*EXERCISE DESCRIPTION*: Reproduce the rows below verbatim, starting at the line that contains "The height and width of the screenshot is (819, 1456). How" and ending with the line that contains "Open the Align", both included.

___

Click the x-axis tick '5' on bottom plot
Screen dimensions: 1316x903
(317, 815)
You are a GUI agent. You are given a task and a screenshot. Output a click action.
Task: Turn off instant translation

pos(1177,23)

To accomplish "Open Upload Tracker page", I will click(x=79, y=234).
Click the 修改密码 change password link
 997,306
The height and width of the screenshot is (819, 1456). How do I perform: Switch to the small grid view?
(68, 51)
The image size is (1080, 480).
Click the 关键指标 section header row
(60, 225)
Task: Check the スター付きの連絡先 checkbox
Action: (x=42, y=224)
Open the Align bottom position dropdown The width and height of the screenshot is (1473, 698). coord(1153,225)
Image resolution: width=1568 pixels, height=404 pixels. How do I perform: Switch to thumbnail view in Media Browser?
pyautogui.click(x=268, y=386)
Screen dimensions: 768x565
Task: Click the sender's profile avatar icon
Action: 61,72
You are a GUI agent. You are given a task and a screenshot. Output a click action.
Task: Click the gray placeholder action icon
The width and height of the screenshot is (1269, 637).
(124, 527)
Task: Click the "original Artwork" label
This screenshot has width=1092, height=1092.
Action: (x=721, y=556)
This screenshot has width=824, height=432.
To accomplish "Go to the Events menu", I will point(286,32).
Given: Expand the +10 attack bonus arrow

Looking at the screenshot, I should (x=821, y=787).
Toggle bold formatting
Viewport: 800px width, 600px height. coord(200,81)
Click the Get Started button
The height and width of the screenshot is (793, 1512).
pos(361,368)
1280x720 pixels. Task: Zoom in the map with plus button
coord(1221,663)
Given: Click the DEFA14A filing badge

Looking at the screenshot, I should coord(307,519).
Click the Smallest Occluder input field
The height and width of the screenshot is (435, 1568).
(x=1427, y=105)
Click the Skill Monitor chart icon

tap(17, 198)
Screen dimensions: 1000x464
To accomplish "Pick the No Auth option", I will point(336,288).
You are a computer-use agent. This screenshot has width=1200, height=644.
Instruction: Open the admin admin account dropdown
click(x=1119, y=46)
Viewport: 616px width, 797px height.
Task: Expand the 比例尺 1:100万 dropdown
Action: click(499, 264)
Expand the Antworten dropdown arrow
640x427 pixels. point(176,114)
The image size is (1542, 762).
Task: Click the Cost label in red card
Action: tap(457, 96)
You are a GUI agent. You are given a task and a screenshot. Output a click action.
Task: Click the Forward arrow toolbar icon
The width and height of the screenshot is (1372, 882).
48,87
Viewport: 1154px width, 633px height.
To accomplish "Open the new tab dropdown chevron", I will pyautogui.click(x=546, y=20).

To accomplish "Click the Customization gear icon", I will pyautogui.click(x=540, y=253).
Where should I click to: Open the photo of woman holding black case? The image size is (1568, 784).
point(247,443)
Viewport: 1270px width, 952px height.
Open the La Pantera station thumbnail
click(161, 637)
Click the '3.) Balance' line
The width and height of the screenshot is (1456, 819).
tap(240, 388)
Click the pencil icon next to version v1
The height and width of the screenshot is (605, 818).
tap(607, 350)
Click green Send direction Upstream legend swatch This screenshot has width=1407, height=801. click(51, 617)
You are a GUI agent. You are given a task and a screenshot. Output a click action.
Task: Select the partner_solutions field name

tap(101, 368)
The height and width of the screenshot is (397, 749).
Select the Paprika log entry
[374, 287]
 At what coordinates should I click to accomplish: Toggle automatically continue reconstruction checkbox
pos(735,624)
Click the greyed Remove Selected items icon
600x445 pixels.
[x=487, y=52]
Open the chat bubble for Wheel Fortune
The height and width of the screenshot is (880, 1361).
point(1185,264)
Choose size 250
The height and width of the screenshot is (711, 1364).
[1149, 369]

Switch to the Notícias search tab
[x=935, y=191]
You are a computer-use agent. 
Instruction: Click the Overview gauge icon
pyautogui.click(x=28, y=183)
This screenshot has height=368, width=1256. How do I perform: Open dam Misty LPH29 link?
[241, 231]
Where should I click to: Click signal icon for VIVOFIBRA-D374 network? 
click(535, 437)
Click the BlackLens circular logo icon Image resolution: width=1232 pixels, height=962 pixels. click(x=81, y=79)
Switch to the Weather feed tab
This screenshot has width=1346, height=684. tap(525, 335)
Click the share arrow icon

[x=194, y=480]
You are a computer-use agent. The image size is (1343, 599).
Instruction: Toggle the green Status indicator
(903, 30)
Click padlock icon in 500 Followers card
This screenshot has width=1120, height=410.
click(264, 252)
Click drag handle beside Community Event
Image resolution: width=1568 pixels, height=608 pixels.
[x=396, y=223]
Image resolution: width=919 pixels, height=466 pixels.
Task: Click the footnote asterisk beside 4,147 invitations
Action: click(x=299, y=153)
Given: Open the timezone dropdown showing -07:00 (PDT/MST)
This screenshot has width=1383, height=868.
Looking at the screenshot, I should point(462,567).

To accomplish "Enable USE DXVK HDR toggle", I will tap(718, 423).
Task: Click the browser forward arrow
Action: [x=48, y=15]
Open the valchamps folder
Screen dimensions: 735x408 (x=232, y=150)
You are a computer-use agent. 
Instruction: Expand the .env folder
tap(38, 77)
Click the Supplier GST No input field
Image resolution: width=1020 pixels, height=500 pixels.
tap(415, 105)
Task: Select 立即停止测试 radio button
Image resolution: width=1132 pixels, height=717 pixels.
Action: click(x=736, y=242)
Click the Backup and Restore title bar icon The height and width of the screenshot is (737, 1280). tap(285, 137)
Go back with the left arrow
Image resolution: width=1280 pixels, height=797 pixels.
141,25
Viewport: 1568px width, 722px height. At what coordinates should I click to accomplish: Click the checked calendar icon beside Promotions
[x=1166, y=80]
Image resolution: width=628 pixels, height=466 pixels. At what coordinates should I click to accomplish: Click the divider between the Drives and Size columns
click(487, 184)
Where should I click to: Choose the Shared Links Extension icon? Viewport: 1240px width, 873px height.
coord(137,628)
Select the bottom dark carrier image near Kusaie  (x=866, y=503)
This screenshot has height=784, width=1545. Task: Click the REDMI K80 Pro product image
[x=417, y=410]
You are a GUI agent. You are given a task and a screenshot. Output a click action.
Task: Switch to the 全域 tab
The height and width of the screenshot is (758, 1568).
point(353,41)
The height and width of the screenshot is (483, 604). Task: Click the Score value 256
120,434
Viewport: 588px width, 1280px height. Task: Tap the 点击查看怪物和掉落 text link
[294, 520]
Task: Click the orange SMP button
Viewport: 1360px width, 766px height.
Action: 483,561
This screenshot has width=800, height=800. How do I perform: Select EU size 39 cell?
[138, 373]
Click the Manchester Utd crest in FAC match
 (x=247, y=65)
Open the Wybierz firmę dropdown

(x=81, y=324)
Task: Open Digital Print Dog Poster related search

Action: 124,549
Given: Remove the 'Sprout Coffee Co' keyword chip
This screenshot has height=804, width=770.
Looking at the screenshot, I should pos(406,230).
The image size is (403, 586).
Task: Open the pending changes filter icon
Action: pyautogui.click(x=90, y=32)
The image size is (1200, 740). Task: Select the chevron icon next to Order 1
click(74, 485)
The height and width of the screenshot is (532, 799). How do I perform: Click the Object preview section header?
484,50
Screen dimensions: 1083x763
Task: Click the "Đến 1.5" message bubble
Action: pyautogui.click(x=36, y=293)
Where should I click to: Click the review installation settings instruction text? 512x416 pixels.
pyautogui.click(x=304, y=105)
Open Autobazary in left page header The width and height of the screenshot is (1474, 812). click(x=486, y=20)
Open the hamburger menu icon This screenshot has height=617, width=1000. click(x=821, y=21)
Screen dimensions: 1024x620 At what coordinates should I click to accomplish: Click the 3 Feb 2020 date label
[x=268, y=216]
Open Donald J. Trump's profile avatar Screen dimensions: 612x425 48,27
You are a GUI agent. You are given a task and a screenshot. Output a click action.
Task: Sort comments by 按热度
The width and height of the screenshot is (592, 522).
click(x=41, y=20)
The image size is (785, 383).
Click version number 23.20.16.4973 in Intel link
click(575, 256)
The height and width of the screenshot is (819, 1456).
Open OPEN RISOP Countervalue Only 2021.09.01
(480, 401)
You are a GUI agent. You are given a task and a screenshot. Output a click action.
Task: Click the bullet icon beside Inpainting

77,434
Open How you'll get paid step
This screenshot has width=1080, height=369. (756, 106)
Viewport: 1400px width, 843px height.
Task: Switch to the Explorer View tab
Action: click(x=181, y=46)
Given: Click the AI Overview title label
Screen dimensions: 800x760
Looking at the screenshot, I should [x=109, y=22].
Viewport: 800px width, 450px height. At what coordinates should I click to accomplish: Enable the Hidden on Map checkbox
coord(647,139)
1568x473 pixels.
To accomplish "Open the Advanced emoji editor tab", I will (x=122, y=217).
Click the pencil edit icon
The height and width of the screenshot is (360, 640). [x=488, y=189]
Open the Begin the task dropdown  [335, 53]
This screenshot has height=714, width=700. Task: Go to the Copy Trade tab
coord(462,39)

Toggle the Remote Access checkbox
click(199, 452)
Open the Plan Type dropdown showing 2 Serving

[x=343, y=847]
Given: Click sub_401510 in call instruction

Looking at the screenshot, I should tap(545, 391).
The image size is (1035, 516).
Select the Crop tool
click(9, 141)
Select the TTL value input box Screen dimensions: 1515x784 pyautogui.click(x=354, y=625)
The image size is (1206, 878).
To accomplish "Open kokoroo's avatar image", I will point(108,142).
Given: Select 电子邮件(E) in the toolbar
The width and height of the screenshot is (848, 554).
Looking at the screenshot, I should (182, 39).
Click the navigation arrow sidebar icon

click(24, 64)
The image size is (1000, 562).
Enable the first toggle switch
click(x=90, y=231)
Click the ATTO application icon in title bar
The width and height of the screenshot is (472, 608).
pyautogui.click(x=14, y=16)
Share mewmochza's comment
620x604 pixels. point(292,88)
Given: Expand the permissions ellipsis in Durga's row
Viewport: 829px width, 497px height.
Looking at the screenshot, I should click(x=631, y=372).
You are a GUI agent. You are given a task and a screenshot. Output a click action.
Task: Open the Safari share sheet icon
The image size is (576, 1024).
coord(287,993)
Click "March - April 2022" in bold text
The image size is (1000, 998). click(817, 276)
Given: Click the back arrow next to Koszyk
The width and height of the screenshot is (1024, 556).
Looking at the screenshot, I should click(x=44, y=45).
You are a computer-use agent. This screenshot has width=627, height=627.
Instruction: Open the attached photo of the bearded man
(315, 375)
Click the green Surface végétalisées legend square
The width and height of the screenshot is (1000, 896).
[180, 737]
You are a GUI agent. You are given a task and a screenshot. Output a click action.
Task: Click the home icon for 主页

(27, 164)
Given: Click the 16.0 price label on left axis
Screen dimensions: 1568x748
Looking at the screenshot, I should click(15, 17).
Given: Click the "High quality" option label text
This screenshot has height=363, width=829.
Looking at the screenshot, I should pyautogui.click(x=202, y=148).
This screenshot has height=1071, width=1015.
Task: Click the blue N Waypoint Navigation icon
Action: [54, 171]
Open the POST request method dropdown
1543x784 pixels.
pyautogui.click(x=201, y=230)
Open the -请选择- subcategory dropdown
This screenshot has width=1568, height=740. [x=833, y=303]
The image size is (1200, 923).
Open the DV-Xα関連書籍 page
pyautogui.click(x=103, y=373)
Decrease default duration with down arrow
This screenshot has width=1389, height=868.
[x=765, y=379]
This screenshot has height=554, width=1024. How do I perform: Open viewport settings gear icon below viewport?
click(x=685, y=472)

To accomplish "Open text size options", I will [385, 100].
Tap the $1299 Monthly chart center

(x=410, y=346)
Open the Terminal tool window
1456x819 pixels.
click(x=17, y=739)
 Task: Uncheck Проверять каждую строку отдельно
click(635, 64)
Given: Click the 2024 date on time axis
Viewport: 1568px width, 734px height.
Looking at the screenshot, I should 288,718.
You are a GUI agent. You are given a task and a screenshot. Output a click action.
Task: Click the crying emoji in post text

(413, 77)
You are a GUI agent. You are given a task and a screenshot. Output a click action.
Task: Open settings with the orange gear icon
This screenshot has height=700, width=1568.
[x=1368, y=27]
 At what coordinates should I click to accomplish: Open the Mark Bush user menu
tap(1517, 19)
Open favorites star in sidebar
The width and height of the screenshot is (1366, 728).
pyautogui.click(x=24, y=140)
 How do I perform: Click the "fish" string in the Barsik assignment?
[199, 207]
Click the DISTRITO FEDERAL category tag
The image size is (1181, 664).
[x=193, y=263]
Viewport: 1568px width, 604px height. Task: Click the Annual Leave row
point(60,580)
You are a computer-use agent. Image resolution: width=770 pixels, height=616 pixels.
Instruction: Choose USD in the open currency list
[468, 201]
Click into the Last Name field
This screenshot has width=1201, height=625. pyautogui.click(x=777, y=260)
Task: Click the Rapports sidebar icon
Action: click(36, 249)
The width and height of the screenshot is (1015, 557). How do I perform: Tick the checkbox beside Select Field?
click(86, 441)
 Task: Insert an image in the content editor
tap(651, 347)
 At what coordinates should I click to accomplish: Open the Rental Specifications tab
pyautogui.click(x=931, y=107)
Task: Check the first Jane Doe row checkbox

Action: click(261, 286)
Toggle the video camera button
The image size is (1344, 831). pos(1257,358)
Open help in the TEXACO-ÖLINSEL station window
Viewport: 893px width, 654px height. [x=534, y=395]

___

*EXERCISE ANSWER*:
The height and width of the screenshot is (819, 1456). How do I perform: Switch to the small grid view?
(68, 51)
The image size is (1080, 480).
Click the 关键指标 section header row
(60, 225)
Task: Check the スター付きの連絡先 checkbox
Action: (x=42, y=224)
Open the Align bottom position dropdown The width and height of the screenshot is (1473, 698). coord(1153,225)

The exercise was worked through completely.